#### [YOUR GOAL]
Each line that includes "will" must be copied from the records.

** GIVEN DATA follows **

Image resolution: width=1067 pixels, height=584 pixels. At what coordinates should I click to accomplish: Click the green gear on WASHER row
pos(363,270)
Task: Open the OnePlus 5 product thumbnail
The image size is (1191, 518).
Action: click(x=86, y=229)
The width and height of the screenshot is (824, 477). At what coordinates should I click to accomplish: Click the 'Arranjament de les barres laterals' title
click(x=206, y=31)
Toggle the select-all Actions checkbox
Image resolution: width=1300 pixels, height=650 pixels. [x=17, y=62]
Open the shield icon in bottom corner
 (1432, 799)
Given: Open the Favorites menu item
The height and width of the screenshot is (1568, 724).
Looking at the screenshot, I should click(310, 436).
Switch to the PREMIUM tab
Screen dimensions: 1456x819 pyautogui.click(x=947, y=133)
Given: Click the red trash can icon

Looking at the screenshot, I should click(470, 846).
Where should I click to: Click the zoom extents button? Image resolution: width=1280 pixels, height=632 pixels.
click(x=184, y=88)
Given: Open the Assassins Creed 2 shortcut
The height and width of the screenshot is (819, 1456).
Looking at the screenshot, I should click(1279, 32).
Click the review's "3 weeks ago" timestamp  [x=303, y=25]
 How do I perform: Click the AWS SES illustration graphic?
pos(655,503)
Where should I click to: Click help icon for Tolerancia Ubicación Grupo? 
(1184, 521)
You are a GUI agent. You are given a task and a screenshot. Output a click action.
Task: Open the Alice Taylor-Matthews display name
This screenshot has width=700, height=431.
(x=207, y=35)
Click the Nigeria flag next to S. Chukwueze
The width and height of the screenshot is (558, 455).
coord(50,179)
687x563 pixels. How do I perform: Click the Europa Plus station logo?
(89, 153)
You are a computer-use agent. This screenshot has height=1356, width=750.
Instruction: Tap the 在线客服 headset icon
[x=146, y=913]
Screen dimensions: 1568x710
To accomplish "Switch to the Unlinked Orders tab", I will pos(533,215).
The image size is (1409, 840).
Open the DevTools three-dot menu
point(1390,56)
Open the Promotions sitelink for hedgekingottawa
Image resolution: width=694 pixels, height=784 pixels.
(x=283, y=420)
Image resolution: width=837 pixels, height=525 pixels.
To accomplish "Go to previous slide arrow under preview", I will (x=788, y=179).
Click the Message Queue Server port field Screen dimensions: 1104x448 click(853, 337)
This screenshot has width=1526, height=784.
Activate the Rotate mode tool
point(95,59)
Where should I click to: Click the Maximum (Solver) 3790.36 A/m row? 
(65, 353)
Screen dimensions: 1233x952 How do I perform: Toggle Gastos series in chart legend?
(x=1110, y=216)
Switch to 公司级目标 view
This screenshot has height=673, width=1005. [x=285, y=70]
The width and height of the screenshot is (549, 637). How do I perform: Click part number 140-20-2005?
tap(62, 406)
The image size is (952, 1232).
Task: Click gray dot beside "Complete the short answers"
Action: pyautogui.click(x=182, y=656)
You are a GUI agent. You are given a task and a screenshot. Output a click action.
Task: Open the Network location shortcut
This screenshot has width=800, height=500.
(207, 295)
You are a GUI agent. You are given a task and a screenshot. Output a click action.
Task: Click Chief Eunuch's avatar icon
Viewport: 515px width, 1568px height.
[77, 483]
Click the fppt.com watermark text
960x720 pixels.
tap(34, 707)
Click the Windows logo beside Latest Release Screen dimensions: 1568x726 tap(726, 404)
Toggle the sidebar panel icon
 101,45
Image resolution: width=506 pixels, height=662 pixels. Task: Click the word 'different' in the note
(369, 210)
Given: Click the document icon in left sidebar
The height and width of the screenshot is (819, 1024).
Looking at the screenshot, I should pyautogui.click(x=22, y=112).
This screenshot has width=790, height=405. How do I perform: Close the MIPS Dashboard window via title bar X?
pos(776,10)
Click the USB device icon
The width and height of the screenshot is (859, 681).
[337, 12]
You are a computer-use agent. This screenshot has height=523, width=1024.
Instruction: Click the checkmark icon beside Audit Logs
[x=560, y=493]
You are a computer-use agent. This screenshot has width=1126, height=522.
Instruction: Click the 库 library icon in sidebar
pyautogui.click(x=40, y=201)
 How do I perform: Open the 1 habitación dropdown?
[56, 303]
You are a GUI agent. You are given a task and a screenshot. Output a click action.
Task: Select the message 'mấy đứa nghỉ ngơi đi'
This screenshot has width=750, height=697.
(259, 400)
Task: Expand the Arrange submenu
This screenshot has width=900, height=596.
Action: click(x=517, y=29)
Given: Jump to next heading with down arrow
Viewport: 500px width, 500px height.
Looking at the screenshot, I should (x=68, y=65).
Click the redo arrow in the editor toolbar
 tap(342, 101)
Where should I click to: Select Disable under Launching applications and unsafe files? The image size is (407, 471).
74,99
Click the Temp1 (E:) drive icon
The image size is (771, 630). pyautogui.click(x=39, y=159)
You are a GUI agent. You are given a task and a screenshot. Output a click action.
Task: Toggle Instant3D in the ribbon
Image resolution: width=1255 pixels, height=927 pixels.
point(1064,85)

** End of GIVEN DATA **

#### [RESPONSE]
To accomplish "Switch to the Unlinked Orders tab", I will pos(533,215).
To accomplish "Go to previous slide arrow under preview", I will (x=788, y=179).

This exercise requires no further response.